As we have seen, the question of relative autonomy does not pertain uniquely to six-word stories published online. Indeed, the general fate of six-word stories published online is not that different from the fate of other [→ page 78] literary works, whether published online or on more traditional platforms: they can be criticized or praised, commented upon, interpreted, emulated, parodied, etc. Indeed, the Internet and the brevity of the form of the six-word story make the give-and-take between authors and their readers, commentators, and critics faster, closer, and more intense. Nonetheless, the principles underlying this give-and-take are, at least partly, not that different from those of the more traditional genres, modes of publication, and literary communities. In short, while Trimarco rightly calls attention to certain characteristics of the Internet as a new platform for the publication of certain literary works, we should not forget the shared aspects of this new platform with the more traditional platforms: sometimes it is the same old lady, merely in a new dress.

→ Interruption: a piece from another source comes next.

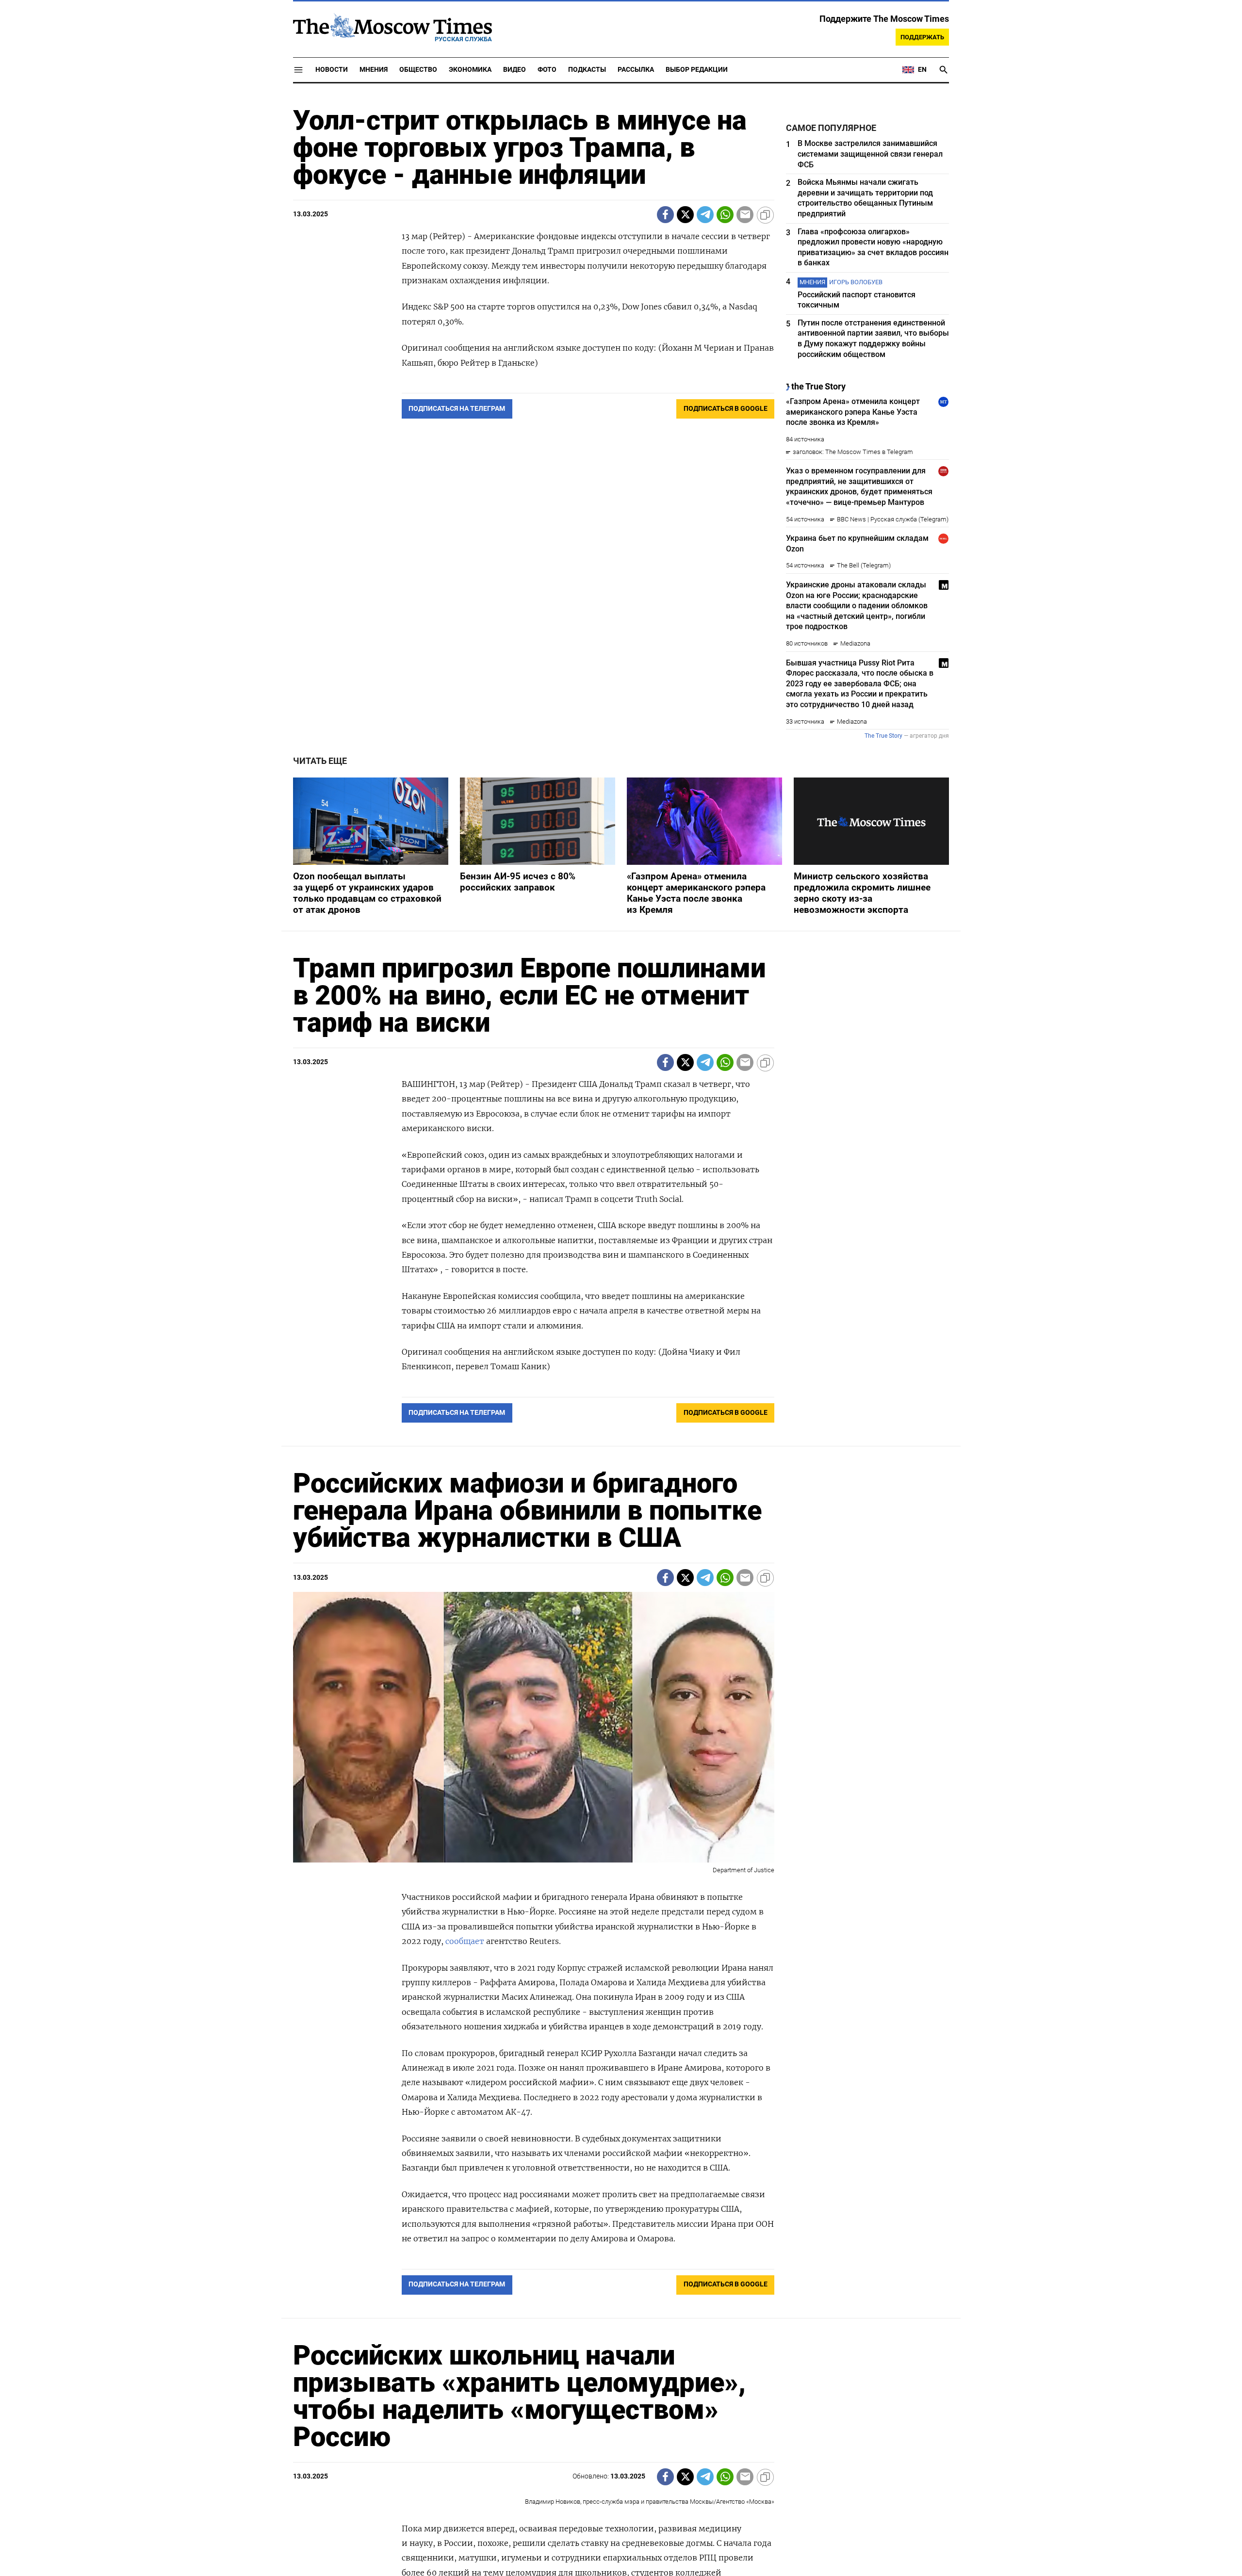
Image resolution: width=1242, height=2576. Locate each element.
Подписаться (621, 1345)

In conclusion, by adopting Trimarco’s suggestion to examine online six-word stories as posts in an ongoing conversation, we can indeed sometimes enrich our understanding of these stories, and we can definitely learn much about the context of their publication. However, to adopt the suggested perspective without acknowledging the status of online six-word stories as autonomous literary works may lead us to lose sight of their specific individual literary qualities and aesthetic achievements. Personally, I believe that each and every one of them deserves our close reading and attention.5

The Hebrew University


Works Cited

Donne, John. “The Flea.” Selected Poems. Ed. Ilona Bell. London: Penguin, 2006. 30-31.

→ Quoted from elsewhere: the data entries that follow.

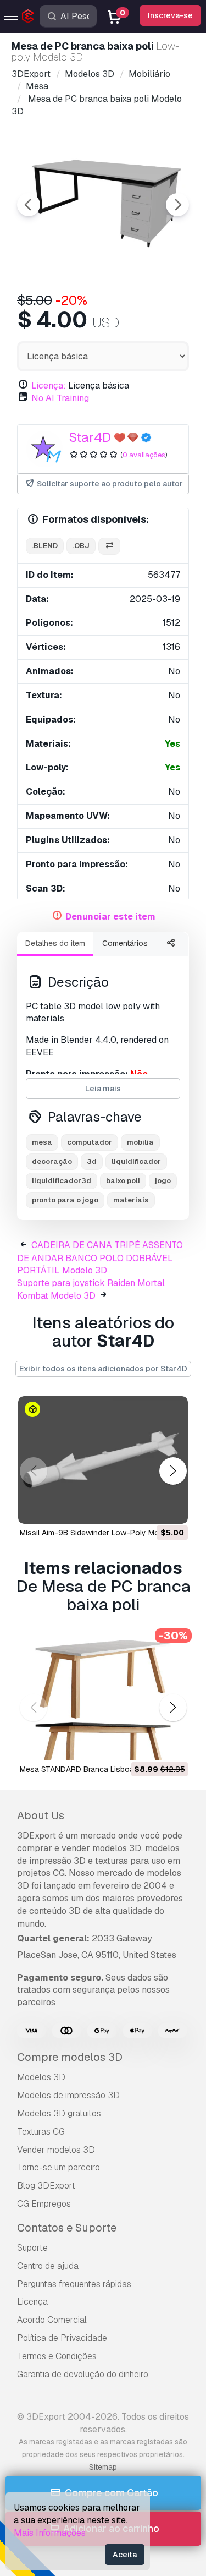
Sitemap (103, 2467)
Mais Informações (50, 2533)
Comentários (125, 943)
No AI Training (60, 398)
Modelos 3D (41, 2077)
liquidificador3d (61, 1180)
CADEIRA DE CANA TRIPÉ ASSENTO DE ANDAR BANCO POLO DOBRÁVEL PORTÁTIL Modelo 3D (100, 1257)
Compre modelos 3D (70, 2057)
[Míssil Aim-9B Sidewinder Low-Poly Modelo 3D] (103, 1460)
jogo (163, 1180)
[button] (173, 1471)
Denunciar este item (110, 916)
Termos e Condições (57, 2356)
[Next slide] (177, 204)
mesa (42, 1142)
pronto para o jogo (65, 1200)
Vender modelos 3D (56, 2150)
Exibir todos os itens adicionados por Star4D (103, 1369)
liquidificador (136, 1161)
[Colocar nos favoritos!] (172, 1508)
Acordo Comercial (52, 2320)
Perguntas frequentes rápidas (74, 2284)
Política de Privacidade (62, 2338)
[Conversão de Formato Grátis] (109, 546)
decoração (52, 1161)
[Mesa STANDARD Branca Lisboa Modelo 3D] (103, 1696)
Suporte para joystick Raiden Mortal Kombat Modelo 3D (91, 1289)
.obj (81, 545)
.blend (45, 545)
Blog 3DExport (46, 2185)
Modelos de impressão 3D (68, 2095)
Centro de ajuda (48, 2266)
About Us (40, 1815)
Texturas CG (41, 2131)
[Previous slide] (28, 204)
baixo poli (123, 1180)
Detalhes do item (55, 943)
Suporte (32, 2248)
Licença (32, 2301)
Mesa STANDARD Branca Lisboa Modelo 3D (97, 1769)
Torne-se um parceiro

Fishelov, David. “Parodies of Six-Word Stories: A Comic Literary Metagenre.” Connotations 31 (2022): 33-55.

Fishelov, David. “The Poetics of Six-Word Stories.” Narrative 27.1 (January 2019): 30-46.

Rimmon-Kenan, Shlomith. Narrative Fiction: Contemporary Poetics. London: Methuen, 1983.

Trimarco, Paola. “Six-Word Narratives and Hybrid Genres in Digital Contexts: A Response to David Fishelov.” Connotations 32 (2023): 11-16.